◆ Problem to solve: If a line in the listing contains "right", copy it out whole.

◆ Data extract:
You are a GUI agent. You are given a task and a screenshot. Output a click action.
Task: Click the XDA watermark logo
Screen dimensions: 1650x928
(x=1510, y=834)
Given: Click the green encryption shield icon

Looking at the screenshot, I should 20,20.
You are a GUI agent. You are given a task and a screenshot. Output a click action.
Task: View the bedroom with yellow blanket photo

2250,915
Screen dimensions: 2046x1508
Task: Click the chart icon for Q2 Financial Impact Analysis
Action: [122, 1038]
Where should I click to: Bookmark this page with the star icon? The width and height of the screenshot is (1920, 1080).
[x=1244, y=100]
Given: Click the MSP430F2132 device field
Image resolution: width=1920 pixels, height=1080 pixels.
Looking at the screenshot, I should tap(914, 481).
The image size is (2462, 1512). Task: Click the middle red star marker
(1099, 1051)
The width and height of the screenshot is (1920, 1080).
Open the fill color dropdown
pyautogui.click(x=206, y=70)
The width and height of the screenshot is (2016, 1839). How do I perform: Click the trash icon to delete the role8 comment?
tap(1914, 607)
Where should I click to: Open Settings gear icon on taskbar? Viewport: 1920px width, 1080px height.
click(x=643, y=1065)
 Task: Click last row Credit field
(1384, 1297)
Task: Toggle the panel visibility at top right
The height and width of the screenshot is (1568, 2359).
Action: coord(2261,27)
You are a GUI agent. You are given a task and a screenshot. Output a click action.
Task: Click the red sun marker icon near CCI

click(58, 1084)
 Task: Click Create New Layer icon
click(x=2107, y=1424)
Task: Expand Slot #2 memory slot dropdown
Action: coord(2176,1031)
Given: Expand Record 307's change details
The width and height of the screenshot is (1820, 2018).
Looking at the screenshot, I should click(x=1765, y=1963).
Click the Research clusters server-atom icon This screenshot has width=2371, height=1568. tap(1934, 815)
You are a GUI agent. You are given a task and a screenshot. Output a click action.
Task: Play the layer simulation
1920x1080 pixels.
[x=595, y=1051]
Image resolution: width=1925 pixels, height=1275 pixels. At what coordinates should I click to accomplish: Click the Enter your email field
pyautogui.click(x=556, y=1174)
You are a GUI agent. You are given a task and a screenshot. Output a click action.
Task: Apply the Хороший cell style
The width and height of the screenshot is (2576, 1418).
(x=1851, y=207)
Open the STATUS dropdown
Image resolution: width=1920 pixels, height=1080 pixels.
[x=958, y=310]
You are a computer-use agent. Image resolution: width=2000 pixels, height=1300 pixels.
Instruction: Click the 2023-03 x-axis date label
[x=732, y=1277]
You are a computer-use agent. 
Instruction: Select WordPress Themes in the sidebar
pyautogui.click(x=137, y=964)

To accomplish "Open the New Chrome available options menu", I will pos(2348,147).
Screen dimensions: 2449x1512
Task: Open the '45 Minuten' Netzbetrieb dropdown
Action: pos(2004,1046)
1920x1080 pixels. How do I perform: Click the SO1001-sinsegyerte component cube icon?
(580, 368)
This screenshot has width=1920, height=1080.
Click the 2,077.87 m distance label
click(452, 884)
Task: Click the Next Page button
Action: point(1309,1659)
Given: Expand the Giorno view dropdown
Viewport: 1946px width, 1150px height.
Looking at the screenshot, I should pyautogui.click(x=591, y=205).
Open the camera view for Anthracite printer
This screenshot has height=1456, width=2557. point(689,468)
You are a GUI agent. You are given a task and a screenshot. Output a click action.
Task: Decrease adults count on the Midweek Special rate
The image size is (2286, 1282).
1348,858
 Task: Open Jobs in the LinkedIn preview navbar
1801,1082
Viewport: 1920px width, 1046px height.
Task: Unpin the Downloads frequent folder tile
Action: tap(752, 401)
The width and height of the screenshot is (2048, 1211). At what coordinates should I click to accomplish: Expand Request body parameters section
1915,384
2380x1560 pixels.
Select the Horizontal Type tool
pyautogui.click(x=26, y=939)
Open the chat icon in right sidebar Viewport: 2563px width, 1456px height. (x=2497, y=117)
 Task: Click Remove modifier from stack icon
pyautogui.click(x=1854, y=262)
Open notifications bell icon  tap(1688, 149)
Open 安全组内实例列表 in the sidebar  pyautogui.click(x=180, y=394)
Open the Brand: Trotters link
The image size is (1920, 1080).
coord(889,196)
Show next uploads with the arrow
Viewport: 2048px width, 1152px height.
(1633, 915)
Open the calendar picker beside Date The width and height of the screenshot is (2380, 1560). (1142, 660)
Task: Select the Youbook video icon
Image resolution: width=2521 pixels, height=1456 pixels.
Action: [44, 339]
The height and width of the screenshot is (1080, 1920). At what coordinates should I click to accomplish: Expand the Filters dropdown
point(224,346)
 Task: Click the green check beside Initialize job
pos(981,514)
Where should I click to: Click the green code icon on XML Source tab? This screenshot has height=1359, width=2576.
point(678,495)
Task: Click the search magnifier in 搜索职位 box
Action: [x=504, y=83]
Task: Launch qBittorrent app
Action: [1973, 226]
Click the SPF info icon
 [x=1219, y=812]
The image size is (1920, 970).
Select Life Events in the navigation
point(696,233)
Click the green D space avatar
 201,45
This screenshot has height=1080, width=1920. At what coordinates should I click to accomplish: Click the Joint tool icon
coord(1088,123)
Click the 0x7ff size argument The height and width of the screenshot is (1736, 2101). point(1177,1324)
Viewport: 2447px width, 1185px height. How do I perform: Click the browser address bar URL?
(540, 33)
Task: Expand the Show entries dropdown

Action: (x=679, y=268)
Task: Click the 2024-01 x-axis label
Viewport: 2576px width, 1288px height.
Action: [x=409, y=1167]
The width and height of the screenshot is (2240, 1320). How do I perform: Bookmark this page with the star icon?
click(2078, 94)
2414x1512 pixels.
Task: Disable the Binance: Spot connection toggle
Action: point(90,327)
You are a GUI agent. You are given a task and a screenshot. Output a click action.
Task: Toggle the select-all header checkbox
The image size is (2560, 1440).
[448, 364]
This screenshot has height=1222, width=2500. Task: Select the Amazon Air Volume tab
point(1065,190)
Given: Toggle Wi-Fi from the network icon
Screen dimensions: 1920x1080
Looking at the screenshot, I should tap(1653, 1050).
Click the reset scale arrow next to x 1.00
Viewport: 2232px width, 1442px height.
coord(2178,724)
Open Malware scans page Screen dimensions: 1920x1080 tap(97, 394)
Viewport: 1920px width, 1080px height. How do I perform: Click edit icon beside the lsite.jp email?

◆ Reply to the exercise:
Task: Toggle the panel visibility at top right
Open the chat icon in right sidebar Viewport: 2563px width, 1456px height. (x=2497, y=117)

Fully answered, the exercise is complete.